One of the main points of concern is what is called a glacier’s grounding line: the point where the land-bound ice meets the ocean and begins floating atop the water. Warm water flowing underneath this floating ice shelf can melt and thin the shelf from below, pushing back the grounding line.

“This circulation of ocean water beneath the ice continuously removes ice,” Rignot said. (The warm water is thought to be moving into the area because of changes in regional winds wrought by climate change.)

Because the valleys in which the glaciers flow become deeper farther inland, the glacier becomes thicker as the grounding line retreats. This increasing thickness propels the ice along — the glacier “flows faster, and away it goes,” said Sridhar Anandakrishnan, a Penn State geologist who has studied the area extensively.
 


Rignot’s study, accepted for publication in the journal Geophysical Research Letters, looked at observations of the glacier’s grounding lines since 1992 and found that they have “been retreating at record speeds, unmatched anywhere else in the Antarctic,” Rignot said during a press conference.

A previous study by Rignot and his colleagues also found that the flow speeds of the glaciers in the ASE have also increased over the past few decades, with a minor recent slowdown in the Pine Island Glacier’s flow, increasing the total amount of ice discharged into the ocean. The faster glaciers flow, the more they spread and thin.
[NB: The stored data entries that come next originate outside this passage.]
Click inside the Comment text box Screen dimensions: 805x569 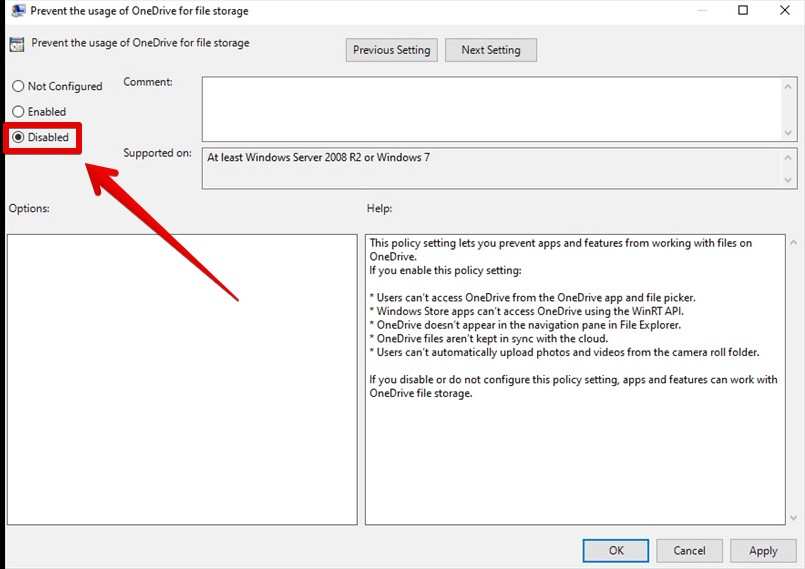click(x=490, y=109)
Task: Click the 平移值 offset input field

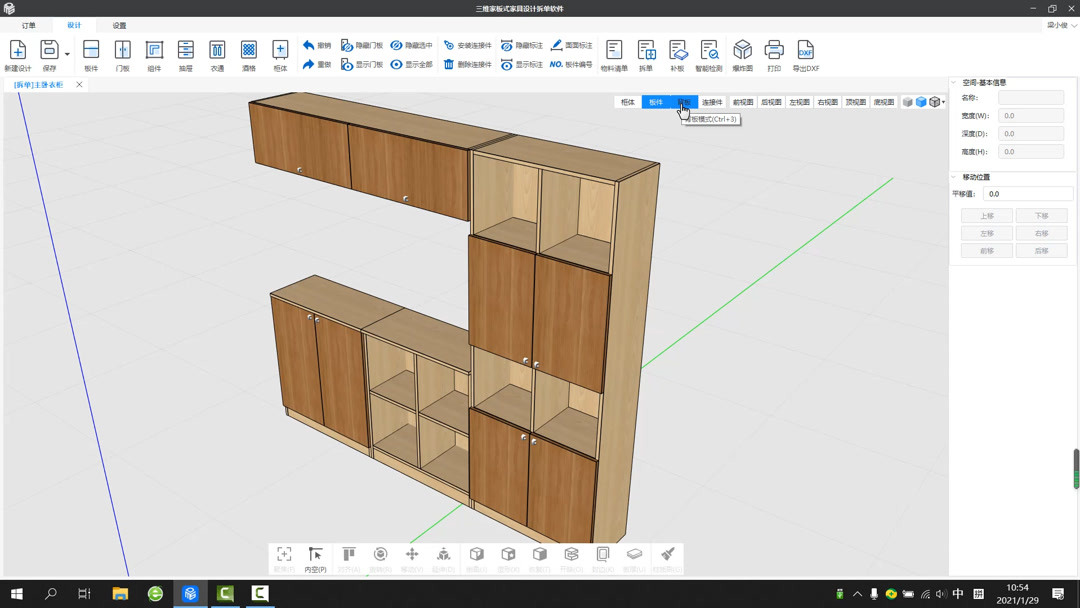Action: click(1028, 194)
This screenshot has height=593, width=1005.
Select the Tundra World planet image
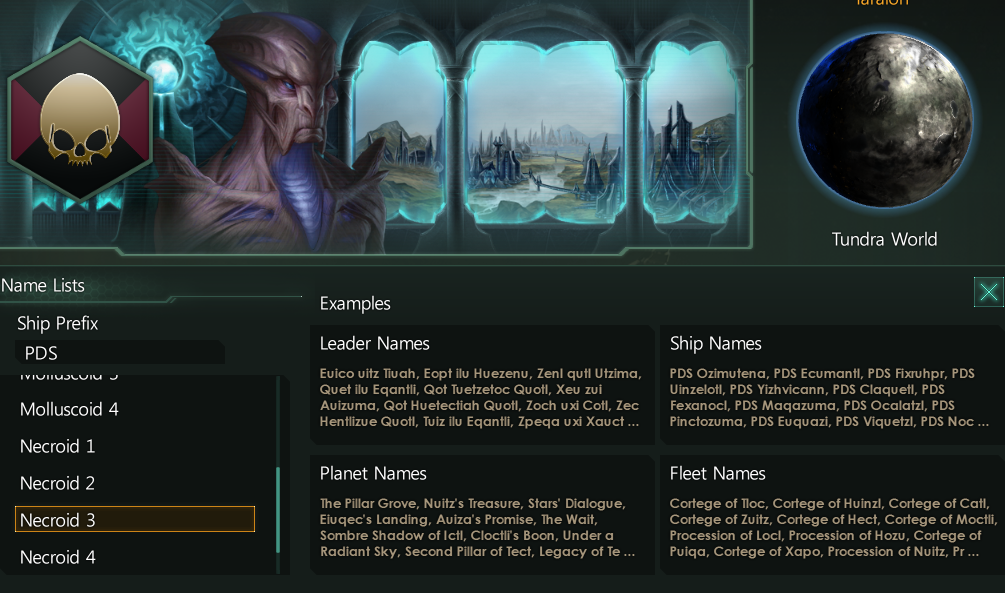(x=884, y=119)
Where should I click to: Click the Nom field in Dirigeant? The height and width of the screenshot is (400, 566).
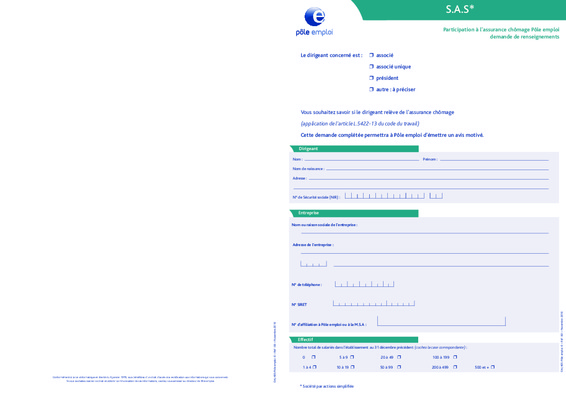[x=362, y=159]
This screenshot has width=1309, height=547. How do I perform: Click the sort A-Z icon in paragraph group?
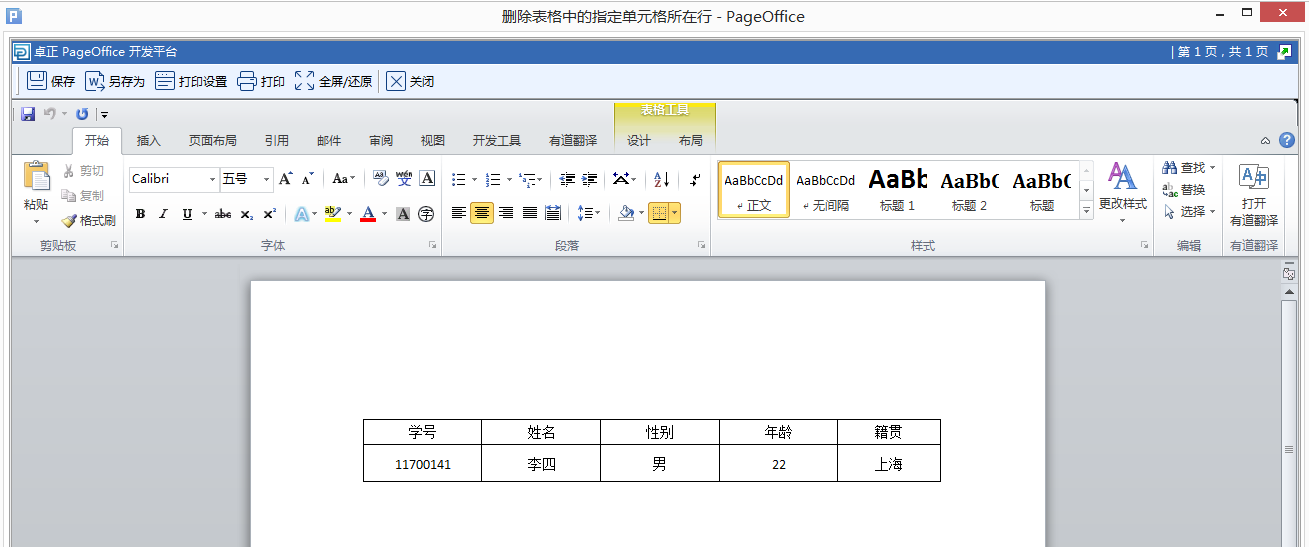(x=661, y=180)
The faster flow and increasing retreat reinforce each other in a feedback cycle.

Radar measurements of the bedrock below the glaciers don’t find any hills or other impediments that could temporarily slow the retreat of the ice.

“The retreat of ice in that sector is unstoppable,” Rignot said.
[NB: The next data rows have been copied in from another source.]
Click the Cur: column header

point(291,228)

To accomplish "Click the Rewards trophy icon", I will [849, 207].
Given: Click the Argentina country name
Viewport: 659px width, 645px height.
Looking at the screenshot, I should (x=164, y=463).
The other new study, detailed in the May 16 issue of the journal Science, used the radar observations of the bedrock topography and measurements of the ice flow speeds to see how quickly the Twaites Glacier might disappear. Using varying rates of melt that correspond to possible future levels of warming, they found that the glacier reached the point of rapid collapse in 200 to 1,000 years. Once that point of rapid collapse is reached, the remaining ice could disappear within a matter of decades.

"All of our simulations show it will retreat at less than a millimeter of sea level rise per year for a couple of hundred years, and then, boom, it just starts to really go," study author Ian Joughin, a University of Washington glaciologist, said in a statement.

The collapse of the ASE alone could contribute about 4 feet of sea level rise, and its demise would leave more inland portions of the ice sheet vulnerable to melt and collapse.

The world’s oceans have risen by an average of 7.5 inches since the beginning of the 20th century, and the impacts of that extra water are already being felt. Low-lying islands are seeing their land area reduced, and flooding during storms like Hurricane Sandy and Typhoon Haiyan have been exacerbated. Further sea level rise could see some islands and coastal areas — home to an increasing share of the world’s population — disappear beneath the waves and would make storm-prone areas more dangerous to live in.

While the contribution of the Antarctic ice sheets to sea level rise has so far been much smaller than other factors, like the thermal expansion of the oceans as they heat up, “it’s becoming pretty clear that the major ice sheets of this planet will have a larger and larger role” in sea level rise, Anandakrishnan said.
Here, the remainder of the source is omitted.